[Task description] Lay out the records below as a numbered list, from the line with "The height and width of the screenshot is (400, 600)." to the line with "pyautogui.click(x=667, y=17)", both included. Leave out any blank lines.

Records from a data source:
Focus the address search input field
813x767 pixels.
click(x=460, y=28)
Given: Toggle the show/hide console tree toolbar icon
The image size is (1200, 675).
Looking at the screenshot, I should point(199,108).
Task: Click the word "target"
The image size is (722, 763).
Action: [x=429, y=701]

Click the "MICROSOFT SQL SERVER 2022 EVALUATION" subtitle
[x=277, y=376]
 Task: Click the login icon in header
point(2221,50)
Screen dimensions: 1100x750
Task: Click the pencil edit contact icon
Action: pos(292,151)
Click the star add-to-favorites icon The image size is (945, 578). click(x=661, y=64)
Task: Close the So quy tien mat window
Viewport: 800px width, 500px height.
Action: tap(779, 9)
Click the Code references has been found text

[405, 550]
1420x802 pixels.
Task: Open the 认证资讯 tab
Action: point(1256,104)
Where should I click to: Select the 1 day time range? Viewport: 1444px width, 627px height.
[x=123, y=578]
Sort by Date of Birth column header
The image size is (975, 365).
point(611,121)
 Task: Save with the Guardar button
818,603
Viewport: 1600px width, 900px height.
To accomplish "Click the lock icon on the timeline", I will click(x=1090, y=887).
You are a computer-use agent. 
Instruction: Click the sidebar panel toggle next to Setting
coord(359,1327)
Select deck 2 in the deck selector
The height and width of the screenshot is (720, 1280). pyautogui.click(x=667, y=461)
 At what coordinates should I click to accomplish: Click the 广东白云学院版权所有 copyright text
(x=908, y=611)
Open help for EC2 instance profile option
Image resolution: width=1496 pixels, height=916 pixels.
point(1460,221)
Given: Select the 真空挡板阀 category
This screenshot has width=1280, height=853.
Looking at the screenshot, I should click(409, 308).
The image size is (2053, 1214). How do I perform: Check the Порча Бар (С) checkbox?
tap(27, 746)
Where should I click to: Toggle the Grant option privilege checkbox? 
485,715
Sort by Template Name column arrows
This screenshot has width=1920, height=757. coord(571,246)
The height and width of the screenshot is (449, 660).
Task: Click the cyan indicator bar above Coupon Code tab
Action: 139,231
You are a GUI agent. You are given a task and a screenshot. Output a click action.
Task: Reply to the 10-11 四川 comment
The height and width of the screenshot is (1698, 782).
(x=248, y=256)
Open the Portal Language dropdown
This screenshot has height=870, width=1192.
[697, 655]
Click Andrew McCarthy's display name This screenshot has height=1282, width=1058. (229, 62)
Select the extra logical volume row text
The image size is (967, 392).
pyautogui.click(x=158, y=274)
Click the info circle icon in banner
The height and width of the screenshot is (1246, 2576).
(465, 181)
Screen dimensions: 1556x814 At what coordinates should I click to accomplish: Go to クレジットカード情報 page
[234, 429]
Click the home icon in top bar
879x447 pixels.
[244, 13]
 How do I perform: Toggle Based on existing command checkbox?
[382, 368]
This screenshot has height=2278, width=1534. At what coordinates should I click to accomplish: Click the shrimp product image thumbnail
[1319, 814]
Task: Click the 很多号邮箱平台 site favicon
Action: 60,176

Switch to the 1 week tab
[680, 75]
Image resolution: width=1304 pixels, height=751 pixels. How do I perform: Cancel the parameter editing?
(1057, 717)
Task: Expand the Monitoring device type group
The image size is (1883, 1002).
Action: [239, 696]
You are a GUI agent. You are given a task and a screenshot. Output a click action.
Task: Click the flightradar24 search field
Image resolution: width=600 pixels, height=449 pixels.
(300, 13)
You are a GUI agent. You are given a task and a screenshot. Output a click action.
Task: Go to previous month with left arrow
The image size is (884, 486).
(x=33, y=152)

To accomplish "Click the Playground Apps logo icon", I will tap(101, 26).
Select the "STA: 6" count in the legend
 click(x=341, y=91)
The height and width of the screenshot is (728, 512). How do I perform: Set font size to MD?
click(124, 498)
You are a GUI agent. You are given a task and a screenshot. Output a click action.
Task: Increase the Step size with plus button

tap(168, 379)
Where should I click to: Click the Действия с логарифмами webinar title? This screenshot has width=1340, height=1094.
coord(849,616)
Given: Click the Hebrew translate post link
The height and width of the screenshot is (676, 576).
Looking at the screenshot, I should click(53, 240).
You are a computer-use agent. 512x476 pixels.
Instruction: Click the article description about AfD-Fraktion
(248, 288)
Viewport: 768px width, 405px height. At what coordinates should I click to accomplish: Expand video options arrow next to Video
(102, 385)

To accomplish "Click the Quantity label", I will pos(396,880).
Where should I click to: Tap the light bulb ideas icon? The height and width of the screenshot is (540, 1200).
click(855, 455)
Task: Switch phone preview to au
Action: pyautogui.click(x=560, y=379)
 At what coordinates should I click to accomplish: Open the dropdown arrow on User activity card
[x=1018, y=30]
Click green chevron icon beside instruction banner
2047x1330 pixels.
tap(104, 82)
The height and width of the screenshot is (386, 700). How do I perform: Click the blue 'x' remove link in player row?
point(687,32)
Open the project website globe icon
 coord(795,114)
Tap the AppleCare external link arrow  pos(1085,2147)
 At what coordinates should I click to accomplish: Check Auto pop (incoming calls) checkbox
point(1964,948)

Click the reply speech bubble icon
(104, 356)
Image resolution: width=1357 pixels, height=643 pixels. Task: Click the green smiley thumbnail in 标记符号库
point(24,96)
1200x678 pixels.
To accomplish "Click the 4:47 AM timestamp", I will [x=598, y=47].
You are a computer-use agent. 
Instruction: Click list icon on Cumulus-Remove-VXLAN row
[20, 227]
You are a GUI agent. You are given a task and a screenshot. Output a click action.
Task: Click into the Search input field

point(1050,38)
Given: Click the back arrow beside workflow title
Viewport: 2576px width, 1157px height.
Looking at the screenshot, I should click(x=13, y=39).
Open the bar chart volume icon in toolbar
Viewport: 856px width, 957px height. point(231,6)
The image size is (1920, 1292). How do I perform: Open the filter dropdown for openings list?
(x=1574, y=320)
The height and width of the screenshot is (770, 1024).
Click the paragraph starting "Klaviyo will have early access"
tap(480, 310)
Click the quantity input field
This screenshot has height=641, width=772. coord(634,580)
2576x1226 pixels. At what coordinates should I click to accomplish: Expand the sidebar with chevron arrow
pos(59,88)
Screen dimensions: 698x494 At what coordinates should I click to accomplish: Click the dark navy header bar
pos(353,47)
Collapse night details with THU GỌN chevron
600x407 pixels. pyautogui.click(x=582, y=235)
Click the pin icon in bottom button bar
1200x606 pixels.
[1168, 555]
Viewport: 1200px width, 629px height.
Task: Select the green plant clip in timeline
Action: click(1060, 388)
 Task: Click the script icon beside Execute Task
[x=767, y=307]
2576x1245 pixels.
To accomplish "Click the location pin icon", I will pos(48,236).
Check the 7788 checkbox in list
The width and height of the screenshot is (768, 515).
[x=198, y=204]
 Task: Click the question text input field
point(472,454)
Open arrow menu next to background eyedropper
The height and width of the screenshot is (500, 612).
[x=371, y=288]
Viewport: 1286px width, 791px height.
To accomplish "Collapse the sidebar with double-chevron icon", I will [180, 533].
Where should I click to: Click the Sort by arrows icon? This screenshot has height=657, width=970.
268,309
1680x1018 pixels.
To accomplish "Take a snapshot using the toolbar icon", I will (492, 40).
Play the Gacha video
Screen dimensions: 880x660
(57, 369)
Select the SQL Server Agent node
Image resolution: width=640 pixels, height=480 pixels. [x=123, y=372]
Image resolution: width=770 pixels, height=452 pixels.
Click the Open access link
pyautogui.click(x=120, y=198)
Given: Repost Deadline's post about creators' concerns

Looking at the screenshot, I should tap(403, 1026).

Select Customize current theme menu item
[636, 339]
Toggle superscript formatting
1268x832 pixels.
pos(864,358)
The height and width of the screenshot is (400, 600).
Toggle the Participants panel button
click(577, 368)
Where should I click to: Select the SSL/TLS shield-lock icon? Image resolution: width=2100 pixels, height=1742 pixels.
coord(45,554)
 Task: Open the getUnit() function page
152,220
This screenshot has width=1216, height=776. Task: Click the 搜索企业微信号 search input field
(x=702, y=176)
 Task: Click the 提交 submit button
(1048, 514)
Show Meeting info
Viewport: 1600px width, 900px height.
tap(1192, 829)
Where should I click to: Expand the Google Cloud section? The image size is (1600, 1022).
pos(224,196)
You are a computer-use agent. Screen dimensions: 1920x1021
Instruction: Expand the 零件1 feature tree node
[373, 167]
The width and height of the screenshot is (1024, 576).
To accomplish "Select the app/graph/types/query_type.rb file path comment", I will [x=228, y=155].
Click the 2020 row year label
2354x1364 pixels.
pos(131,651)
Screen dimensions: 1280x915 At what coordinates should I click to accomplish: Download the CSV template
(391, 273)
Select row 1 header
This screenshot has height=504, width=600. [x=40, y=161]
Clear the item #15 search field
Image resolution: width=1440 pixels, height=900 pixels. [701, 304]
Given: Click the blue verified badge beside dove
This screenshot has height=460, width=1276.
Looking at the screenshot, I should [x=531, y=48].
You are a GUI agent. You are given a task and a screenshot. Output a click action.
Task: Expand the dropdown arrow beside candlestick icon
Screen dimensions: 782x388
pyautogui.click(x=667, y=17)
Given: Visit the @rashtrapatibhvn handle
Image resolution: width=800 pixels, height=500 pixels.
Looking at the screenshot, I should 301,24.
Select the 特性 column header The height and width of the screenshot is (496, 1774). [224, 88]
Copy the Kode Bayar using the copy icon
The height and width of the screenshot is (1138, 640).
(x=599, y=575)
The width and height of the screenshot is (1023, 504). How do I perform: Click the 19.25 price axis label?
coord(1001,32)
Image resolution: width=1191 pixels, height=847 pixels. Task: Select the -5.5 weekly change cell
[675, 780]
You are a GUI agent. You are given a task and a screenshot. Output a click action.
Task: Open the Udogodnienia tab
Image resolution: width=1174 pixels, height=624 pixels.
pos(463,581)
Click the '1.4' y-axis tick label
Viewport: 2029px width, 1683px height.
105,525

[The result]
1. The height and width of the screenshot is (400, 600).
2. Toggle the Participants panel button
3. click(577, 368)
4. Where should I click to: Select the SSL/TLS shield-lock icon? Image resolution: width=2100 pixels, height=1742 pixels.
5. coord(45,554)
6.  Task: Open the getUnit() function page
7. 152,220
8. This screenshot has width=1216, height=776. Task: Click the 搜索企业微信号 search input field
9. (x=702, y=176)
10.  Task: Click the 提交 submit button
11. (1048, 514)
12. Show Meeting info
13. Viewport: 1600px width, 900px height.
14. tap(1192, 829)
15. Where should I click to: Expand the Google Cloud section? The image size is (1600, 1022).
16. pos(224,196)
17. You are a computer-use agent. Screen dimensions: 1920x1021
18. Instruction: Expand the 零件1 feature tree node
19. [373, 167]
20. The width and height of the screenshot is (1024, 576).
21. To accomplish "Select the app/graph/types/query_type.rb file path comment", I will [x=228, y=155].
22. Click the 2020 row year label
23. 2354x1364 pixels.
24. pos(131,651)
25. Screen dimensions: 1280x915 At what coordinates should I click to accomplish: Download the CSV template
26. (391, 273)
27. Select row 1 header
28. This screenshot has height=504, width=600. [x=40, y=161]
29. Clear the item #15 search field
30. Image resolution: width=1440 pixels, height=900 pixels. [701, 304]
31. Given: Click the blue verified badge beside dove
32. This screenshot has height=460, width=1276.
33. Looking at the screenshot, I should [x=531, y=48].
34. You are a GUI agent. You are given a task and a screenshot. Output a click action.
35. Task: Expand the dropdown arrow beside candlestick icon
36. Screen dimensions: 782x388
37. pyautogui.click(x=667, y=17)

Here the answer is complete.